#### Extracted entries ####

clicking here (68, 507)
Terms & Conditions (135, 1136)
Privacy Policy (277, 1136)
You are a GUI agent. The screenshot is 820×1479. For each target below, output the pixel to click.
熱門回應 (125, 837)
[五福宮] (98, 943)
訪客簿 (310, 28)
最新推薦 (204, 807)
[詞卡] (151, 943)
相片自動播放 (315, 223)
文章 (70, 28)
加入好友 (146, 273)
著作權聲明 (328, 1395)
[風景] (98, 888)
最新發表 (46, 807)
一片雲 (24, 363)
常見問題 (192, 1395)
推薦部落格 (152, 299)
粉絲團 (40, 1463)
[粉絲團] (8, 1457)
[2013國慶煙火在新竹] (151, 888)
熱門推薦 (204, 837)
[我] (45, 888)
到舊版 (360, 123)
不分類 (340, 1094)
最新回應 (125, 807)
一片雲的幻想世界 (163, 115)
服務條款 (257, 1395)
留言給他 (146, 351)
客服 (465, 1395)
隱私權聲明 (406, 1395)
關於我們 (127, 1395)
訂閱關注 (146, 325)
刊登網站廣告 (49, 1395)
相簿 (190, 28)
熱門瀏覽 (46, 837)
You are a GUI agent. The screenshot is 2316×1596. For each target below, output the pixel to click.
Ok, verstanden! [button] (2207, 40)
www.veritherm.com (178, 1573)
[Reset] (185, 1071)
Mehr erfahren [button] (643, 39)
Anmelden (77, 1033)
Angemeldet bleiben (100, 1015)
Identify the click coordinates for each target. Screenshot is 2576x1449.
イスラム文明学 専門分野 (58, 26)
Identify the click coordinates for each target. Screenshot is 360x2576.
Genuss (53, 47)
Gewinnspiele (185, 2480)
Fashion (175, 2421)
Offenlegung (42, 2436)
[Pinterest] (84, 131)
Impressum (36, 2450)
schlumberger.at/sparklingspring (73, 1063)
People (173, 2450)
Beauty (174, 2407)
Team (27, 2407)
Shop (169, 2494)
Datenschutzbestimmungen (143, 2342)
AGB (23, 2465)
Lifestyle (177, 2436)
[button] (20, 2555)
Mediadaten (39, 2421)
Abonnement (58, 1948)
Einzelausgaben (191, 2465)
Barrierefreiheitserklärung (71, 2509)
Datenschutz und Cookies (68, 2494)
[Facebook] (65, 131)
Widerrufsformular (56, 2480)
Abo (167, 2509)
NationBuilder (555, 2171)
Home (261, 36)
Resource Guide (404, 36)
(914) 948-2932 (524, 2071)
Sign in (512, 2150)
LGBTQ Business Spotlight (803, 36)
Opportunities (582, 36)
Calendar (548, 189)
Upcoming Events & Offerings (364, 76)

####

- What the task asks
Repeat, word for word, the lines above between the line holding "[風景] (98, 888)" and the line holding "相簿 (190, 28)", inclusive; omit everything else.

- Written response
[風景] (98, 888)
最新發表 (46, 807)
一片雲 (24, 363)
常見問題 (192, 1395)
推薦部落格 (152, 299)
粉絲團 (40, 1463)
[粉絲團] (8, 1457)
[2013國慶煙火在新竹] (151, 888)
熱門推薦 (204, 837)
[我] (45, 888)
到舊版 (360, 123)
不分類 (340, 1094)
最新回應 (125, 807)
一片雲的幻想世界 (163, 115)
服務條款 (257, 1395)
留言給他 (146, 351)
客服 (465, 1395)
隱私權聲明 (406, 1395)
關於我們 (127, 1395)
訂閱關注 (146, 325)
刊登網站廣告 (49, 1395)
相簿 (190, 28)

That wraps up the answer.